Detective John Sterling greets me with a soft “Hello, ma’am.” I almost forget about my shattered femur and groan after I move too quickly. Another officer lingers by the door, a tall, stern-looking woman with her light hair pulled into a tight bun at the base of her skull. She tells me I’m lucky to be alive, and if it had dropped below freezing, I wouldn’t have lasted those couple hours before a passing car stopped and called 911. I ask where Liam is, but she just looks to Sterling. Something is terribly wrong.
“Why won’t anyone tell me what happened to him?” I plead. I watch Detective Sterling as he picks his way through a response.
“The nurse tells me that you believe he was in the car with you at the time of the accident,” he says. I can hear the condescension in his voice. He’s speaking to me like I’m a child.
“They said ‘I believe’ he was? That’s not a— That’s a fact. We came from a party—a book signing party. Anyone, anyone can tell you that he was with me. Please. Is he hurt?” I look down at my body for the first time and see the jagged stitches holding together the bruised flesh of my right arm. They look exaggerated, like the kind you might draw on with makeup and glue for a Halloween costume. I close my eyes, holding back nausea. I try to walk through the series of events—trying to piece together what happened and when.
Liam had been quiet in the car. I knew he’d believed me after the accusations started. I knew he trusted me, but maybe I’d underestimated the seeds of doubt that had been planted in his mind. I tried to lighten the mood when we got in the car by making some joke about the fourteen-dollar domestic beers; he’d given a weak chuckle and rested his head on the passenger window.
The detective looks at me with something resembling sympathy but closer to pity.
“Do you recall how much you had to drink last night?” he asks accusingly.
“What? You think…? No. I drove because he… No! Where is he?” I ask, not recognizing my own voice. It’s haggard and raw.
“Do you recall taking anything to help you relax? Anything that might impair your driving?”
“No,” I snap, nearly in tears again.
“So, you didn’t take any benzodiazepine maybe? Yesterday…at some point?”
“No— I— Please.” I choke back tears. “I don’t…” He looks at me pointedly, then scribbles something on his stupid notepad. I didn’t know what to say. Liam must be dead, and they think I’m too fragile to take the news. Why would they ask me this?
“Ma’am,” he says, standing. He softens his tone. This is it. He’s going to tell me something I’ll never recover from.
“You were the only one in the car when medics got there,” he says, studying me for my response, waiting to detect a lie that he can use against me later. His patronizing look infuriates me.
“What?” The blood thumps in my ears. They think I’m crazy; that soft tone isn’t a sympathetic one reserved for delivery of the news that a loved one has died—it’s the careful language chosen when speaking to someone unstable. They think I’m some addict or a drunk. Maybe they think the impact had made me lose the details, but he was there. I swear to God. His cry came too late and there was a crash. It was deafening, and I saw him reach for me, his face distorted in terror. He tried to shield me. He was there. He was next to me, screaming my name when we saw the truck headlights appear only feet in front of us—too late.

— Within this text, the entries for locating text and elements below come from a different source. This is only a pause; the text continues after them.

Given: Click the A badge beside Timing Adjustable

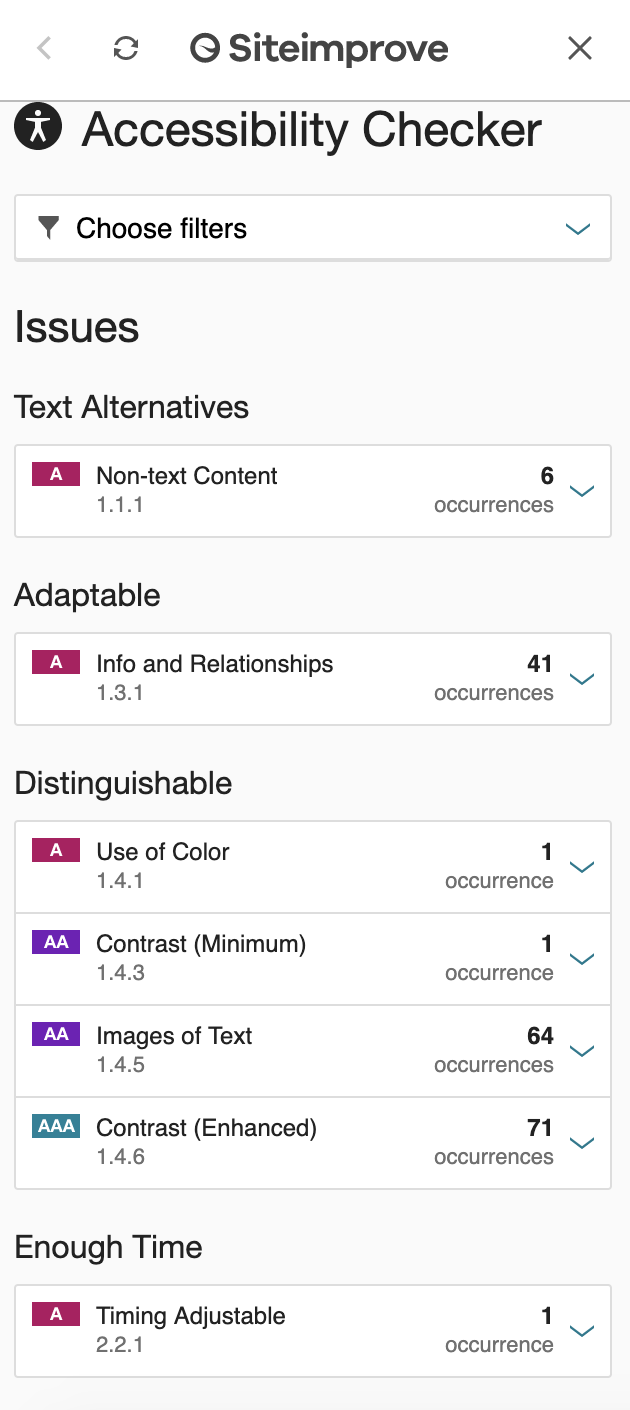Looking at the screenshot, I should coord(56,1315).
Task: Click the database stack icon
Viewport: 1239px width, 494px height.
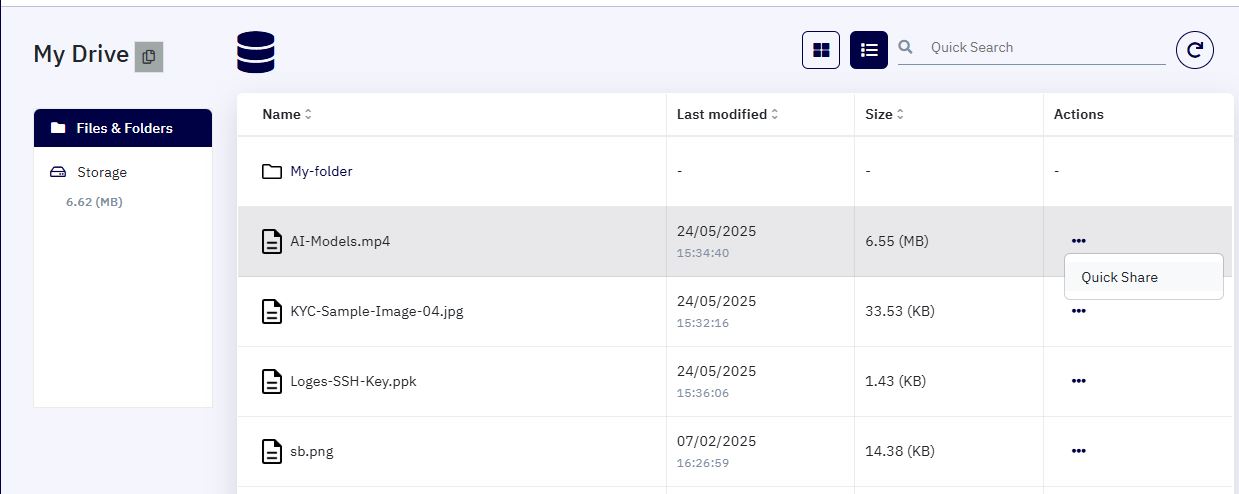Action: pos(256,52)
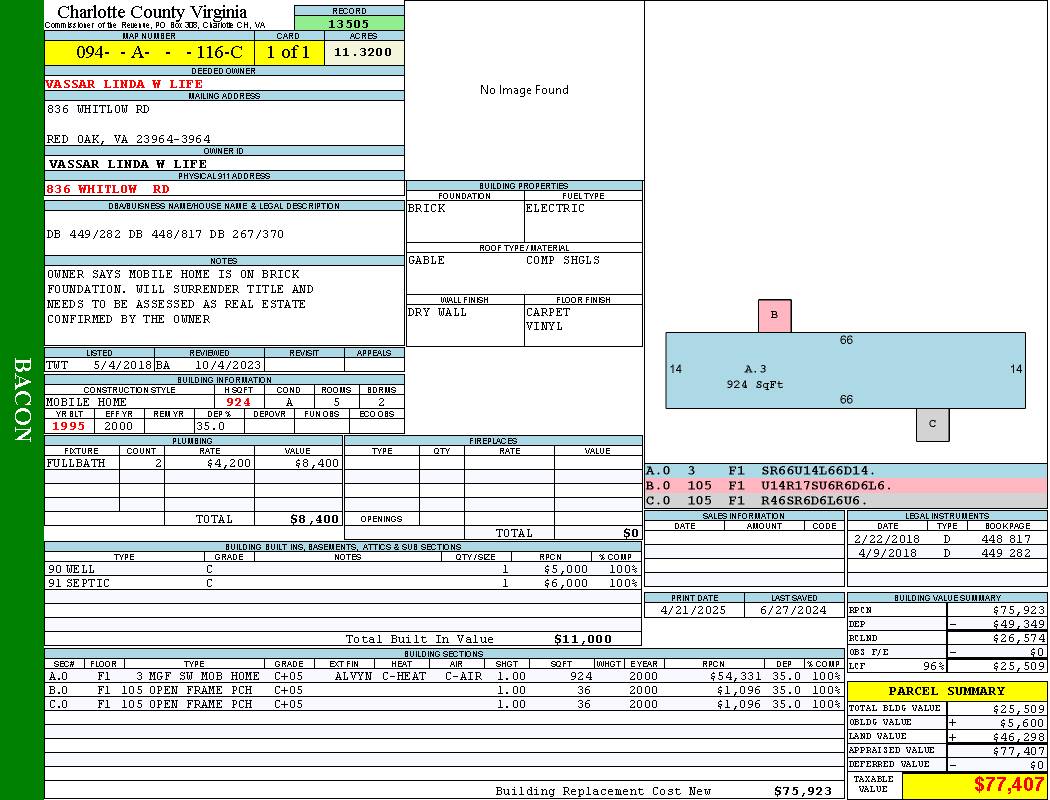1050x800 pixels.
Task: Click the green record number 13505
Action: [x=349, y=24]
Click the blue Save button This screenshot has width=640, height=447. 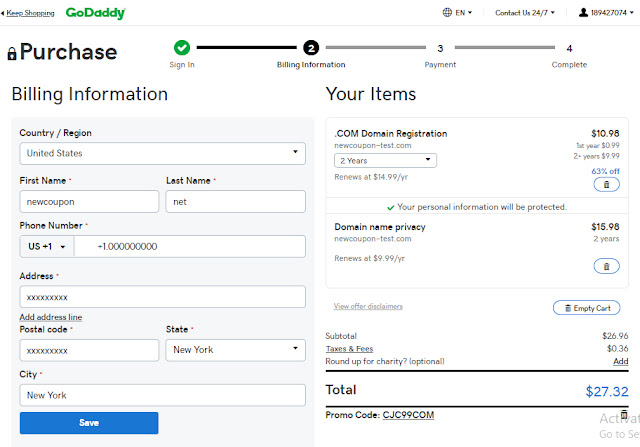coord(89,423)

Excerpted from Someone’s Listening by Seraphina Nova Glass, Copyright © 2020 by Seraphina Nova Glass. 

Published by Graydon House Books


REVIEW: Someone's Listening


FOUR STARS ★★★★


Dr. Faith Finley has written a bestseller and then finds herself embroiled in a scandal that threatens her credibility. She also becomes a suspect in her husband's disappearance. Her life unravels and she is left to put it all together as her life might be in jeopardy.
Piece by piece, layer by layer, I was sucked into the story. I didn't see the turn of events coming. A good thriller.
Thank you, Netgalley, Graydon Books for this good read.